Does Good Pitching Beat Good Hitting?

By Loot, MLB Handicapper,

”Good pitching beats good hitting” or “good pitching wins championships” are mantras that have become a part of baseball lingo. It’s hard to argue with it. It is a fact that the difference in pitching is a huge factor in baseball results and baseball wagering. It can make all the difference in the world--make no mistake.

As bettors, however, we need to look around the still a little and see if we can’t find more meaningful information than blanket slogans that get us nowhere. Pitching does win games. But so does good hitting. And when you look at teams that are good enough to get to the playoffs, most of them were able to hit a little better than the opponents.

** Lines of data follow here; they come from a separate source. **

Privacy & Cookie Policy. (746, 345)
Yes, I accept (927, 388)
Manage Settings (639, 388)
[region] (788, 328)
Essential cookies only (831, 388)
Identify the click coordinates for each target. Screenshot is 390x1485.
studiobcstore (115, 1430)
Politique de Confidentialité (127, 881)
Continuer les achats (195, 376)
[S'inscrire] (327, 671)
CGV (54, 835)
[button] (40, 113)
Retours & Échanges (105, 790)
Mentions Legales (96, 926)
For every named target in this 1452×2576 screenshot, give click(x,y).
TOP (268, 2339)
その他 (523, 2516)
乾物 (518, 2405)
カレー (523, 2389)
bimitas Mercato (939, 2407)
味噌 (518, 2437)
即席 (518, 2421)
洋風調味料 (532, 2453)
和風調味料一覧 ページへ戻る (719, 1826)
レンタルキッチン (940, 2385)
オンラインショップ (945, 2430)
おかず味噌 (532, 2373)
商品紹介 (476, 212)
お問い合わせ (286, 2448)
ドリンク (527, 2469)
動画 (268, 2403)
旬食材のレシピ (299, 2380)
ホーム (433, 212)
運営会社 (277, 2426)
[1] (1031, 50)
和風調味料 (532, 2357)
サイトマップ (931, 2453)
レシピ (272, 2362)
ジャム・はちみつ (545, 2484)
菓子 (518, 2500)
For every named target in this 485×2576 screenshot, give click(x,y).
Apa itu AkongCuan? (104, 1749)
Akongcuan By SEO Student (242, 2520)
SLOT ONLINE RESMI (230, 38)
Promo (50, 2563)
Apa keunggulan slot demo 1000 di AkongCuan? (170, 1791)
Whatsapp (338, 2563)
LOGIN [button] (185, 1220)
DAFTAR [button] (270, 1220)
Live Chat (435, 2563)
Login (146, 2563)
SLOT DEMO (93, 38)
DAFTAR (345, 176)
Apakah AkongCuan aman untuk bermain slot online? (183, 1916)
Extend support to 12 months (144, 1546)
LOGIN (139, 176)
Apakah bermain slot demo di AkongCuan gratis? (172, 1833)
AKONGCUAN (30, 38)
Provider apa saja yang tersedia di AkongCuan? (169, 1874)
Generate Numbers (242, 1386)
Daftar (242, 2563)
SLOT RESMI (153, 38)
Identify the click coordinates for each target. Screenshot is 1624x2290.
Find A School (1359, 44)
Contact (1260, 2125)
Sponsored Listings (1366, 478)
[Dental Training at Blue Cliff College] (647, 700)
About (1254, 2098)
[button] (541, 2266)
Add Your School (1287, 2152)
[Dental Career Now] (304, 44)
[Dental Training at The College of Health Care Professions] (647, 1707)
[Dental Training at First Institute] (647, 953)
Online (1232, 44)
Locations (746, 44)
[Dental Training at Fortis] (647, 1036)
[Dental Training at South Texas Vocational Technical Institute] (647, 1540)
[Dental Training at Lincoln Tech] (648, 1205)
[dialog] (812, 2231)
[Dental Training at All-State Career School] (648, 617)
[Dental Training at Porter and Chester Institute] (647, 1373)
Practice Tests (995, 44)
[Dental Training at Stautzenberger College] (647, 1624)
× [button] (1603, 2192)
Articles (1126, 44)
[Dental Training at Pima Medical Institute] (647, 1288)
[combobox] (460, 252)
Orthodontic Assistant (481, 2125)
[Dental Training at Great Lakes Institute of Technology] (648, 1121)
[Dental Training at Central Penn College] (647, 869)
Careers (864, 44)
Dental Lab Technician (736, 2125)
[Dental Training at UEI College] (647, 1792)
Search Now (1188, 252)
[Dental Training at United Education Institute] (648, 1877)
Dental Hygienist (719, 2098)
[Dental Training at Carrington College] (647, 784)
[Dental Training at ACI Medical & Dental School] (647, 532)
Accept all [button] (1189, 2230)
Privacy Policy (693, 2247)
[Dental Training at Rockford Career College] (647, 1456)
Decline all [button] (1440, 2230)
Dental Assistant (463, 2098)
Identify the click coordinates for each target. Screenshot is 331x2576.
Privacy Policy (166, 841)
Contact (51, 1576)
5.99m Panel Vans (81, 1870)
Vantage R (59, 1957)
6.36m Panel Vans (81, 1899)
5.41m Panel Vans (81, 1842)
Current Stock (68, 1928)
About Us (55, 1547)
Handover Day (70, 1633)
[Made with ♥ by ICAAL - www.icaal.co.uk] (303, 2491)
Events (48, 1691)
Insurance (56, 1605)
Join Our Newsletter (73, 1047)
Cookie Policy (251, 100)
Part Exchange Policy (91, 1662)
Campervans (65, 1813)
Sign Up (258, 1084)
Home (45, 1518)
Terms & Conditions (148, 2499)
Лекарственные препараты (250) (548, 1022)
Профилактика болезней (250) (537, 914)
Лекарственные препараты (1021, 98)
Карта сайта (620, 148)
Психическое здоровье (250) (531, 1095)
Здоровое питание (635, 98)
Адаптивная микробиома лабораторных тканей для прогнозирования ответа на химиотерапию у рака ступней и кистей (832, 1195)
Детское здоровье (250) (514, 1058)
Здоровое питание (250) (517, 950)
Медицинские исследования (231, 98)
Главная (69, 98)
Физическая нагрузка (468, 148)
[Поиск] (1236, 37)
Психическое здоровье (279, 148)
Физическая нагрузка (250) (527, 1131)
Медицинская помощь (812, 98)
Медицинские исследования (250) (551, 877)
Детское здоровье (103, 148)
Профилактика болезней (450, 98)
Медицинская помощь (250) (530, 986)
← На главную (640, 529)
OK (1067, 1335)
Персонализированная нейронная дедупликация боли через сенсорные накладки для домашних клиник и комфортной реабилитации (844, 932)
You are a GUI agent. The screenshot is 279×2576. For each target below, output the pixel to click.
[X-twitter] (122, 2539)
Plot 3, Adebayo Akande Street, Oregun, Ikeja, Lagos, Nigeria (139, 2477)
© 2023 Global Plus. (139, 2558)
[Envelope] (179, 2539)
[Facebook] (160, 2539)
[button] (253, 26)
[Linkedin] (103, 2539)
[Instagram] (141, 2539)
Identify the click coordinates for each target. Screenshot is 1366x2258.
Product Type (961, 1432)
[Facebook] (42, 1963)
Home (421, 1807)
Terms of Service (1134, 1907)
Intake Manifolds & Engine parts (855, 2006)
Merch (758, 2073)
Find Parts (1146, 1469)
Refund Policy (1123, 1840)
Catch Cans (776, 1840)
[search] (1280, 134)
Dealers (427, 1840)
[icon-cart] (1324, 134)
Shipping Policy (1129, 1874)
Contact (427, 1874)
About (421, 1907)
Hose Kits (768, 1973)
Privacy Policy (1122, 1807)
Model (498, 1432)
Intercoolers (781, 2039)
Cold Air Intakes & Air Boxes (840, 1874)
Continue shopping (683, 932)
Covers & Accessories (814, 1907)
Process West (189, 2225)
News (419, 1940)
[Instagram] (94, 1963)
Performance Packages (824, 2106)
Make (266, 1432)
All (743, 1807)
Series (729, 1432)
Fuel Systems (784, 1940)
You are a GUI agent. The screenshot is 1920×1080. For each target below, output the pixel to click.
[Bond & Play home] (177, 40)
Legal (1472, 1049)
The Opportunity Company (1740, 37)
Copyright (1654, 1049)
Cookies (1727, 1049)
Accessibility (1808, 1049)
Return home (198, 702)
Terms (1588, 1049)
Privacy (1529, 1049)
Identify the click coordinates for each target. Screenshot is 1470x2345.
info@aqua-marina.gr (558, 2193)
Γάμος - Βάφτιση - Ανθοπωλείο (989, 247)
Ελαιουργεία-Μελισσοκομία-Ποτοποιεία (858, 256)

Conventional wisdom in baseball means something. But when we’re trying to beat the bookie, we need something more. And by in large, there is a little too much emphasis placed on pitching, especially starting pitching. As we bet on games throughout the season, we see the odds of teams shifting drastically all because of the identity of the starting pitcher. It’s as if the hitting is secondary and everything revolves around the starting pitching. Well, that’s part of it. But the hitting is just as important. After all, it’s the team that scores the most that wins and allows us to cash bets. That comes from hitting.

In fact, you can make the argument that hitting is the more constant factor. It strikes at the idea that pitching is the constant, while teams hit some days and don’t on others. But when looking at baseball odds, it’s hard to not notice how much they tie in with the starting pitcher and not as much with the hitting.

Let’s look at the great pitchers and hitters. Think back over the past two decades and the best throwers from that period. That means guys like Randy Johnson, Pedro Martinez, and Roger Clemens. In their primes, these guys were regularly seen with odds of -300 or above. You would have to win bets at a clip that surpassed 75% or more just to turn the most meager of profits. Those 3 pitchers had a combined lifetime winning percentage of 66%. And those were the absolute cream of the crop pitchers from the past 20 years.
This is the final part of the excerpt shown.